DNA Edit: Threatening India – MasterCard is careless about customers

It is time for the Indian government to get tough with global card payments major MasterCard. The company has proposed to the Reserve Bank of India (RBI) a 'certain’ date from which it will start deleting data of Indian cardholders from global servers. In doing so, it has attached a caveat, a thinly-veiled warning that this deletion will weaken “safety and security” over a period of time. In doling out such threats, MasterCard is carrying on its fight for opposing data localisation - by other means. RBI’s regulations in April 2018 require companies to store information about transactions by Indian users on servers within the country. It makes it mandatory that data of residents be collected, processed and stored inside the country, often before being transferred internationally, and usually moved only after meeting local privacy or data protection laws. 

In other words, the central bank wants global card companies like MasterCard to store information related to Indian card bearers on transactions within the country. The American company has been lobbying aggressively. Two top American Senators have said that India’s data localisation policy will be counter productive in the country’s efforts to modernise its framework. The Senators also said it will adversely impact US businesses in this country. MasterCard’s threat is borne out by the statement made by its Indian representative who pointed out that the company operates in over 200 countries, but nowhere has it been asked to delete data from its global servers. Maybe, the company forgot to mention China on that list. 

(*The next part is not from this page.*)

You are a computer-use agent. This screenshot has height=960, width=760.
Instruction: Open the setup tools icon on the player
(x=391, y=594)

Now MasterCard, in what is obviously a tit for tat, has proposed to the RBI that it deletes back data from a certain date. This includes removing information from just about everywhere, including the card number and transaction details. Such a move, however, is fraught with dangerous consequences, as the chances of disputes arising on a large scale, cannot be ruled out. MasterCard is not the only company reacting with alarm. Global financial service companies, particularly those from the US, are lobbying the government to seek relaxation in rules. Visa, the other global card issuing company, has said that it had been working towards implementing a solution to comply with RBI’s requirements and has started storing data since October 15 to facilitate the central bank’s requirement of providing access to Indian card holders. 

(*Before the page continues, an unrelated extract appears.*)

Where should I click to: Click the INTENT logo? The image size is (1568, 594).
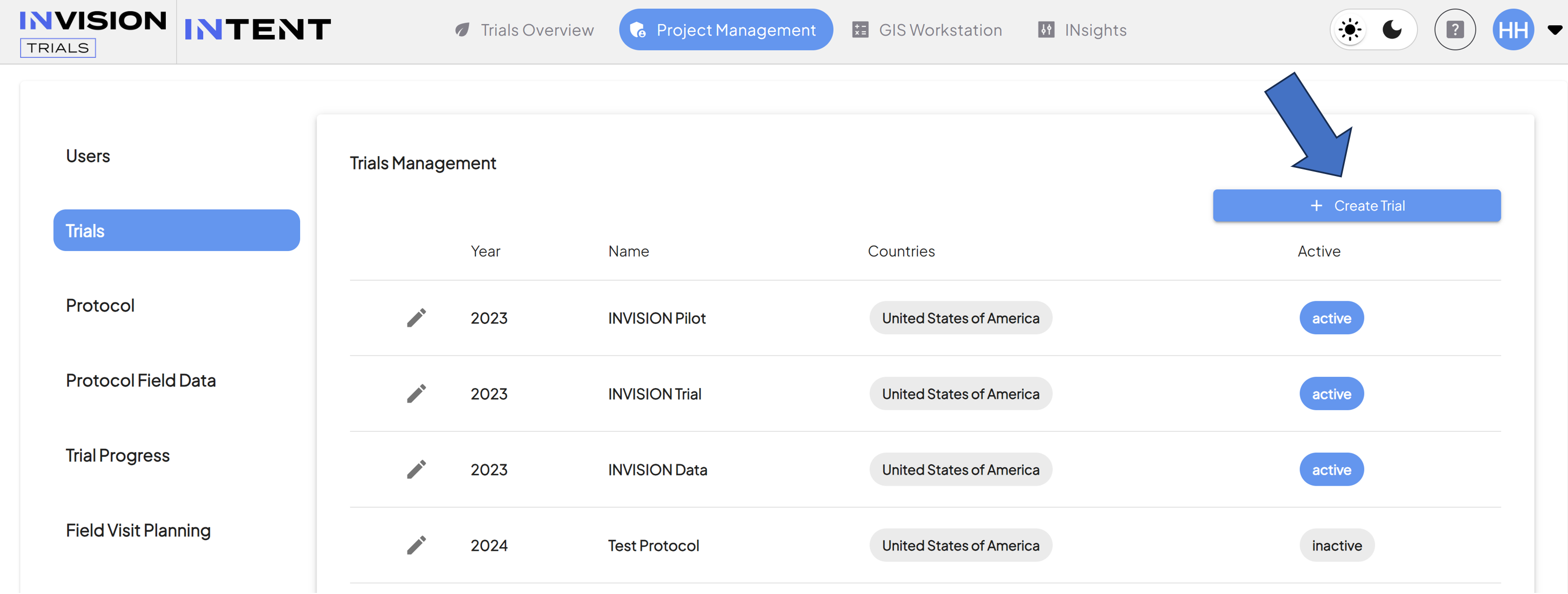point(258,30)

Well, there is a way out of such subtle blackmail. The Indian government did not ask for deletion, but for storage of local data in India. A transfer of all past transaction data can also be undertaken. But MasterCard seems hell bent on bending the law. Any data generated by citizens is the property of those citizens and not the corporation. To ensure ownership, privacy and to prevent misuse, laws have to be followed and this can only be done if data is stored locally. Myopic threats reveal that MasterCard is not interested in its Indian customers.